__DESCRIPTION OF THE TASK__:
Reproduce all of the items below unchanged, except that every occurrence of "computer-use agent" is replaced with "desktop automation agent".

__DATA EXCERPTS__:
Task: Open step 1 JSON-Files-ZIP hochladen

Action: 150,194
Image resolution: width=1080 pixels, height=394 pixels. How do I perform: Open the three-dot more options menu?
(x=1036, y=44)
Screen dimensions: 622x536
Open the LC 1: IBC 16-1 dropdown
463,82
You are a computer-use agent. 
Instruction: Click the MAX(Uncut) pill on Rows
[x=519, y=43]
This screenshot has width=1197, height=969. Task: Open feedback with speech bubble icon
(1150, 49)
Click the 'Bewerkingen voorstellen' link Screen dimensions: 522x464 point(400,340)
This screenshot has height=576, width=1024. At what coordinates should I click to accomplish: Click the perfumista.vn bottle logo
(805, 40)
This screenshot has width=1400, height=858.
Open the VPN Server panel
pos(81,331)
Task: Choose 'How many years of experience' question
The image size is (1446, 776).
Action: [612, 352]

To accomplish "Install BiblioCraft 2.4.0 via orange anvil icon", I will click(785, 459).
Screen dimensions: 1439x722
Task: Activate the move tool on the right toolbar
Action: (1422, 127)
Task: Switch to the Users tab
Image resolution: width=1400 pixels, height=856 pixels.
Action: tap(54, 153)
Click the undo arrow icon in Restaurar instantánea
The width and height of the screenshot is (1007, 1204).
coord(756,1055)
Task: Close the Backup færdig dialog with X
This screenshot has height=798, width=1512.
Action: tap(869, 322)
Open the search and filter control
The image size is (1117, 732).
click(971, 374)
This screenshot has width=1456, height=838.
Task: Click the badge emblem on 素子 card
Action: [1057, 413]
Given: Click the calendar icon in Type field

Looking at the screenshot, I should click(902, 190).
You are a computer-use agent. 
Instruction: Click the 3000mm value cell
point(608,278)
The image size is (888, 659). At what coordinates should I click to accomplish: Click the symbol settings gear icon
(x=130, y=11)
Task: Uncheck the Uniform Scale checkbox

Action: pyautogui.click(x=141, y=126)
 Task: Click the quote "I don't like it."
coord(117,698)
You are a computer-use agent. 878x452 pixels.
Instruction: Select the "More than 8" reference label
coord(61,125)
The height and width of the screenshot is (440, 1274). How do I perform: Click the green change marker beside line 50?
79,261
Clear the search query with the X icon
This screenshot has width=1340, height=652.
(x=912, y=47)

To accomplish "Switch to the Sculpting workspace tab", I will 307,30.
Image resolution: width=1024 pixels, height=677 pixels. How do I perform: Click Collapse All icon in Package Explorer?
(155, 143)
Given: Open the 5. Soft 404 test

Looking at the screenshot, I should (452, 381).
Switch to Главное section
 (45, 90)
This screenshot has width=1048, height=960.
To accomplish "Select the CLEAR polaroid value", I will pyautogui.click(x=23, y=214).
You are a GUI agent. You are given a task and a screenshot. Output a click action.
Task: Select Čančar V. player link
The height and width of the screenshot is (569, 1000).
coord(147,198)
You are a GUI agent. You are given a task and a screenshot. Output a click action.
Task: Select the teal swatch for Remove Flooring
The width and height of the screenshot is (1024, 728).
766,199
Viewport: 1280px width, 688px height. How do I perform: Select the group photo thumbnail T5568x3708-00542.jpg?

__CORRECT RESPONSE__:
Task: Open step 1 JSON-Files-ZIP hochladen

Action: 150,194
Image resolution: width=1080 pixels, height=394 pixels. How do I perform: Open the three-dot more options menu?
(x=1036, y=44)
Screen dimensions: 622x536
Open the LC 1: IBC 16-1 dropdown
463,82
You are a desktop automation agent. 
Instruction: Click the MAX(Uncut) pill on Rows
[x=519, y=43]
This screenshot has width=1197, height=969. Task: Open feedback with speech bubble icon
(1150, 49)
Click the 'Bewerkingen voorstellen' link Screen dimensions: 522x464 point(400,340)
This screenshot has height=576, width=1024. At what coordinates should I click to accomplish: Click the perfumista.vn bottle logo
(805, 40)
This screenshot has width=1400, height=858.
Open the VPN Server panel
pos(81,331)
Task: Choose 'How many years of experience' question
The image size is (1446, 776).
Action: [612, 352]

To accomplish "Install BiblioCraft 2.4.0 via orange anvil icon", I will click(785, 459).
Screen dimensions: 1439x722
Task: Activate the move tool on the right toolbar
Action: (1422, 127)
Task: Switch to the Users tab
Image resolution: width=1400 pixels, height=856 pixels.
Action: tap(54, 153)
Click the undo arrow icon in Restaurar instantánea
The width and height of the screenshot is (1007, 1204).
coord(756,1055)
Task: Close the Backup færdig dialog with X
This screenshot has height=798, width=1512.
Action: tap(869, 322)
Open the search and filter control
The image size is (1117, 732).
click(971, 374)
This screenshot has width=1456, height=838.
Task: Click the badge emblem on 素子 card
Action: [1057, 413]
Given: Click the calendar icon in Type field

Looking at the screenshot, I should click(902, 190).
You are a desktop automation agent. 
Instruction: Click the 3000mm value cell
point(608,278)
The image size is (888, 659). At what coordinates should I click to accomplish: Click the symbol settings gear icon
(x=130, y=11)
Task: Uncheck the Uniform Scale checkbox

Action: pyautogui.click(x=141, y=126)
 Task: Click the quote "I don't like it."
coord(117,698)
You are a desktop automation agent. 878x452 pixels.
Instruction: Select the "More than 8" reference label
coord(61,125)
The height and width of the screenshot is (440, 1274). How do I perform: Click the green change marker beside line 50?
79,261
Clear the search query with the X icon
This screenshot has width=1340, height=652.
(x=912, y=47)

To accomplish "Switch to the Sculpting workspace tab", I will 307,30.
Image resolution: width=1024 pixels, height=677 pixels. How do I perform: Click Collapse All icon in Package Explorer?
(155, 143)
Given: Open the 5. Soft 404 test

Looking at the screenshot, I should (452, 381).
Switch to Главное section
 (45, 90)
This screenshot has width=1048, height=960.
To accomplish "Select the CLEAR polaroid value", I will pyautogui.click(x=23, y=214).
You are a GUI agent. You are given a task and a screenshot. Output a click action.
Task: Select Čančar V. player link
The height and width of the screenshot is (569, 1000).
coord(147,198)
You are a GUI agent. You are given a task and a screenshot. Output a click action.
Task: Select the teal swatch for Remove Flooring
The width and height of the screenshot is (1024, 728).
766,199
Viewport: 1280px width, 688px height. How do I perform: Select the group photo thumbnail T5568x3708-00542.jpg?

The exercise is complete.